→ Task description: Update the data below by swapping each "Image resolution" for "Display resolution" and keep everything else the same.
----
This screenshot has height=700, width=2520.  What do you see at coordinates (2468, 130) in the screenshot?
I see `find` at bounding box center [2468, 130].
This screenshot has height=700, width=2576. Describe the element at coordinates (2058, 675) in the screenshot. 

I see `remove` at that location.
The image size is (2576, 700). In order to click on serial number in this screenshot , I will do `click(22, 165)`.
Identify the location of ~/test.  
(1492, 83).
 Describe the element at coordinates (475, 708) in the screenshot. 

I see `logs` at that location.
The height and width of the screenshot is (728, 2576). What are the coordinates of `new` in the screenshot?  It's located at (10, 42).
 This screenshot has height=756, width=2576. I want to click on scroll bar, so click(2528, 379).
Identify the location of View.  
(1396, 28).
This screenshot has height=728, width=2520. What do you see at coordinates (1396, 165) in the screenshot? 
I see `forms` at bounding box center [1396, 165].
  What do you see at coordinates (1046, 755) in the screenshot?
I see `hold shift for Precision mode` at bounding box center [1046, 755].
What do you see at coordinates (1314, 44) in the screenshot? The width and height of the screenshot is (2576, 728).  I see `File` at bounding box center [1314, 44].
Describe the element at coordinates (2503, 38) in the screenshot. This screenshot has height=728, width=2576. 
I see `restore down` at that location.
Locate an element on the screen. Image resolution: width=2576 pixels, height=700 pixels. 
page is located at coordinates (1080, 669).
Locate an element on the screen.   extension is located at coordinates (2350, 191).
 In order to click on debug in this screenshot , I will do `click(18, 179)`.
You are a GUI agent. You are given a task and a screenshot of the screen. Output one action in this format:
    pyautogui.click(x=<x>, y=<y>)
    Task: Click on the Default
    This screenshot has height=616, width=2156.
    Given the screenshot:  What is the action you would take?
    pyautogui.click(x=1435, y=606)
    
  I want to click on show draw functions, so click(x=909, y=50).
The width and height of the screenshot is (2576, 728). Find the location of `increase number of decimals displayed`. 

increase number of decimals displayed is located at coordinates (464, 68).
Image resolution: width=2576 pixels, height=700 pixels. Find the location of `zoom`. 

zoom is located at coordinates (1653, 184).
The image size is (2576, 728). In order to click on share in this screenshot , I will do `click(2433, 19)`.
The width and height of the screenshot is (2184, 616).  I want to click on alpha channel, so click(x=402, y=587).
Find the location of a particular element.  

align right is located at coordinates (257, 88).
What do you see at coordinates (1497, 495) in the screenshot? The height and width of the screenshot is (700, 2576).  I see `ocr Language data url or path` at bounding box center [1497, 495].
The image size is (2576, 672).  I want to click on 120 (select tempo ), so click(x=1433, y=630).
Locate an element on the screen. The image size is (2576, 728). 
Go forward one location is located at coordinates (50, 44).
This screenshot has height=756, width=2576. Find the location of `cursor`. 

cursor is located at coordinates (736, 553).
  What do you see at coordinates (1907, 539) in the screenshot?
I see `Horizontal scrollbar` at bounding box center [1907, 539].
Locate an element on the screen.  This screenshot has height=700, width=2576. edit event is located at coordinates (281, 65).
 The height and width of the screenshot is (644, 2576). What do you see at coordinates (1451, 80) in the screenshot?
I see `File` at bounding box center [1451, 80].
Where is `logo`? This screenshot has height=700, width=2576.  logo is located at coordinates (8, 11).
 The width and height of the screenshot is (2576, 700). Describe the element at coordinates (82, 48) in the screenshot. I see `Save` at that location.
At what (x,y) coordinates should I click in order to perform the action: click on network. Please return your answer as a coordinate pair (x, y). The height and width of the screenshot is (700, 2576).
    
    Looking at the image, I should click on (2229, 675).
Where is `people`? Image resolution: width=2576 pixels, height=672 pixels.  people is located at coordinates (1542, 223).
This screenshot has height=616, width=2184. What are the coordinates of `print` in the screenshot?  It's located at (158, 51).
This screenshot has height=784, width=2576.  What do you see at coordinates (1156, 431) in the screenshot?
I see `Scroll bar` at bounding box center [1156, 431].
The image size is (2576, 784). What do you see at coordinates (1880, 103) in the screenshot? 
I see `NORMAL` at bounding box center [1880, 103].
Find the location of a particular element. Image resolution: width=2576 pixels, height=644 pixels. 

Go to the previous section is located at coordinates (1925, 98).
----
→ Written solution:
This screenshot has height=700, width=2520.  What do you see at coordinates (2468, 130) in the screenshot?
I see `find` at bounding box center [2468, 130].
This screenshot has height=700, width=2576. Describe the element at coordinates (2058, 675) in the screenshot. 

I see `remove` at that location.
The image size is (2576, 700). In order to click on serial number in this screenshot , I will do `click(22, 165)`.
Identify the location of ~/test.  
(1492, 83).
 Describe the element at coordinates (475, 708) in the screenshot. 

I see `logs` at that location.
The height and width of the screenshot is (728, 2576). What are the coordinates of `new` in the screenshot?  It's located at (10, 42).
 This screenshot has height=756, width=2576. I want to click on scroll bar, so click(2528, 379).
Identify the location of View.  
(1396, 28).
This screenshot has height=728, width=2520. What do you see at coordinates (1396, 165) in the screenshot? 
I see `forms` at bounding box center [1396, 165].
  What do you see at coordinates (1046, 755) in the screenshot?
I see `hold shift for Precision mode` at bounding box center [1046, 755].
What do you see at coordinates (1314, 44) in the screenshot? The width and height of the screenshot is (2576, 728).  I see `File` at bounding box center [1314, 44].
Describe the element at coordinates (2503, 38) in the screenshot. This screenshot has height=728, width=2576. 
I see `restore down` at that location.
Locate an element on the screen. Display resolution: width=2576 pixels, height=700 pixels. 
page is located at coordinates (1080, 669).
Locate an element on the screen.   extension is located at coordinates (2350, 191).
 In order to click on debug in this screenshot , I will do `click(18, 179)`.
You are a GUI agent. You are given a task and a screenshot of the screen. Output one action in this format:
    pyautogui.click(x=<x>, y=<y>)
    Task: Click on the Default
    This screenshot has height=616, width=2156.
    Given the screenshot:  What is the action you would take?
    pyautogui.click(x=1435, y=606)
    
  I want to click on show draw functions, so click(x=909, y=50).
The width and height of the screenshot is (2576, 728). Find the location of `increase number of decimals displayed`. 

increase number of decimals displayed is located at coordinates (464, 68).
Display resolution: width=2576 pixels, height=700 pixels. Find the location of `zoom`. 

zoom is located at coordinates (1653, 184).
The image size is (2576, 728). In order to click on share in this screenshot , I will do `click(2433, 19)`.
The width and height of the screenshot is (2184, 616).  I want to click on alpha channel, so click(x=402, y=587).
Find the location of a particular element.  

align right is located at coordinates (257, 88).
What do you see at coordinates (1497, 495) in the screenshot? The height and width of the screenshot is (700, 2576).  I see `ocr Language data url or path` at bounding box center [1497, 495].
The image size is (2576, 672).  I want to click on 120 (select tempo ), so click(x=1433, y=630).
Locate an element on the screen. The image size is (2576, 728). 
Go forward one location is located at coordinates (50, 44).
This screenshot has height=756, width=2576. Find the location of `cursor`. 

cursor is located at coordinates (736, 553).
  What do you see at coordinates (1907, 539) in the screenshot?
I see `Horizontal scrollbar` at bounding box center [1907, 539].
Locate an element on the screen.  This screenshot has height=700, width=2576. edit event is located at coordinates (281, 65).
 The height and width of the screenshot is (644, 2576). What do you see at coordinates (1451, 80) in the screenshot?
I see `File` at bounding box center [1451, 80].
Where is `logo`? This screenshot has height=700, width=2576.  logo is located at coordinates (8, 11).
 The width and height of the screenshot is (2576, 700). Describe the element at coordinates (82, 48) in the screenshot. I see `Save` at that location.
At what (x,y) coordinates should I click in order to perform the action: click on network. Please return your answer as a coordinate pair (x, y). The height and width of the screenshot is (700, 2576).
    
    Looking at the image, I should click on (2229, 675).
Where is `people`? Display resolution: width=2576 pixels, height=672 pixels.  people is located at coordinates (1542, 223).
This screenshot has height=616, width=2184. What are the coordinates of `print` in the screenshot?  It's located at (158, 51).
This screenshot has height=784, width=2576.  What do you see at coordinates (1156, 431) in the screenshot?
I see `Scroll bar` at bounding box center [1156, 431].
The image size is (2576, 784). What do you see at coordinates (1880, 103) in the screenshot? 
I see `NORMAL` at bounding box center [1880, 103].
Find the location of a particular element. Display resolution: width=2576 pixels, height=644 pixels. 

Go to the previous section is located at coordinates (1925, 98).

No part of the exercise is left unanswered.